On every new professional project I tend to (re)-create the same helpers and utils classes. It is not wheel re-invention, but rather some small tools that can fit in any project.

I wish I can keep them in a 'code toolbox' that I can re-use on each time. But I'm facing some problems (Legal question, version problem, dependencies, ...).

edit: here is a more detailed list of encountered problem:

  • legal: this code is not mine, it's owned by my company even if I wrote it. So it is not very legal to use utils part of my code in other projects (see: link text

  • version: if I create an OSS project the code will hosted on a remote source control system. But my current company project code is hosted in house source control system. How to keep both in sync ?
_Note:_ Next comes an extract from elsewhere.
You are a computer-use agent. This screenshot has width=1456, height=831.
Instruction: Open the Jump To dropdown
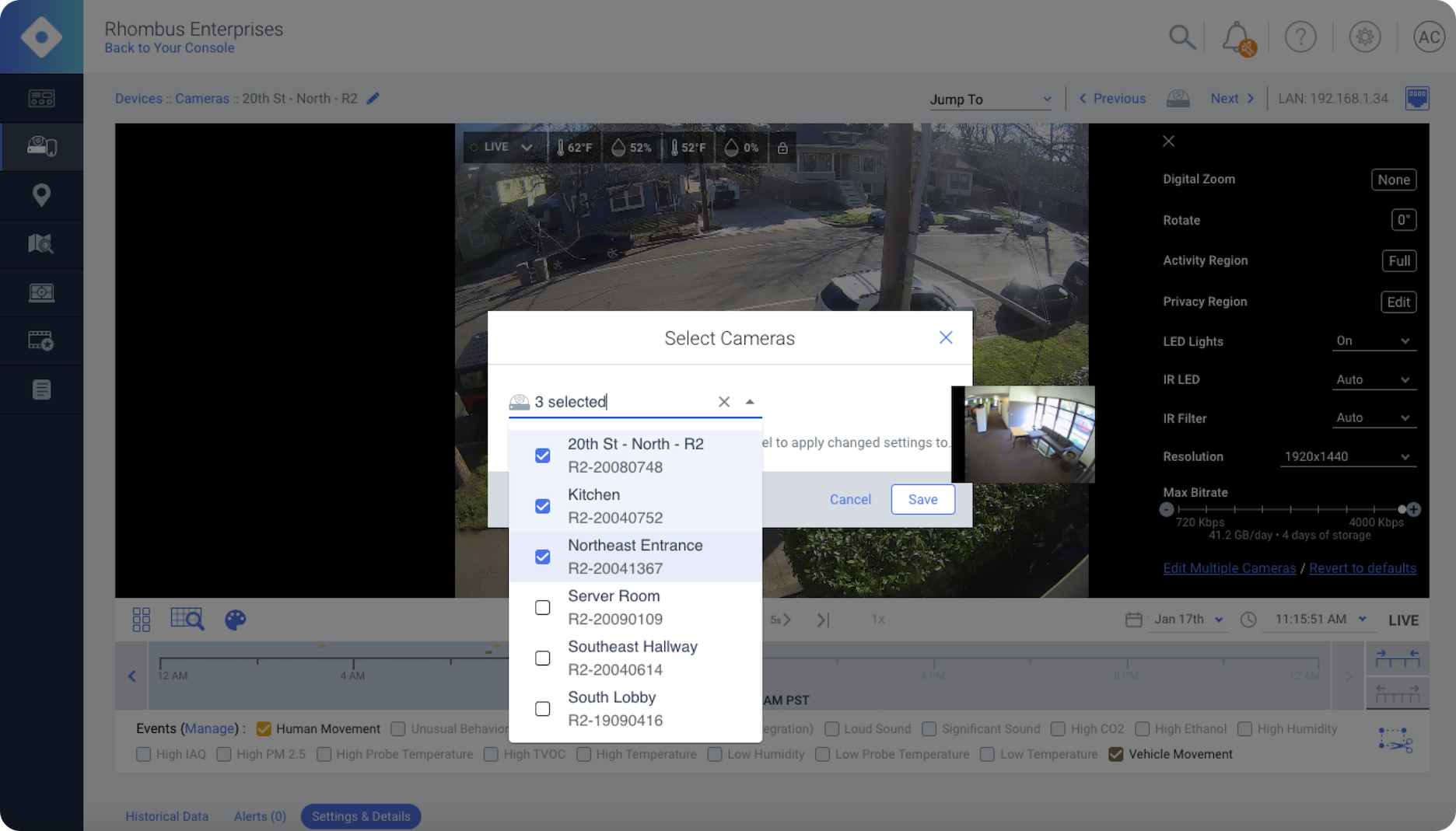(989, 100)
  • version bis: my own OSS package will be something like org.myself.greatestcodeever.utils, but the one of my company will be com.bigcorpo.dept.utils. How to keep it sync ?

  • version ter: my company have some restrictive rules about internet access. So my OSS source repository may not be available.

version --> the more annoying problem: accumulation of small problems are discouraging me.


If you have such a toolbox, how do you maintain it ?

+3  A: 

I had the same thoughts and right now I would think about creating a small open source project, attach a practical OSS license and host it on sourceforge (or something similiar).

Even if it wasn't intended to be useful for others, it would be available and maintainable outside the company.

Andreas_D
A: 

I have changed few platforms during my career, but every time everything was the same: a custom library for sharing some really useful code. It was .lib for C++ projects on Win platform, it was .NET dll with tons of common classes and helpers, it is cocoa frameworks at Mac platform right now. Sometime this libraries were split up to few.

I think this is the best way. In some simple situation you can use copy-paste, use an application for "code snippets", but in most cases some shared library helps to avoid copy-paste bugs hell, when you are not sure whether you have fixed an issue in every project that uses the same helper. When the library exists in a single instance - that makes sense.

Not sure what do you mean with "version problems" and "dependencies" - specify the situation, please.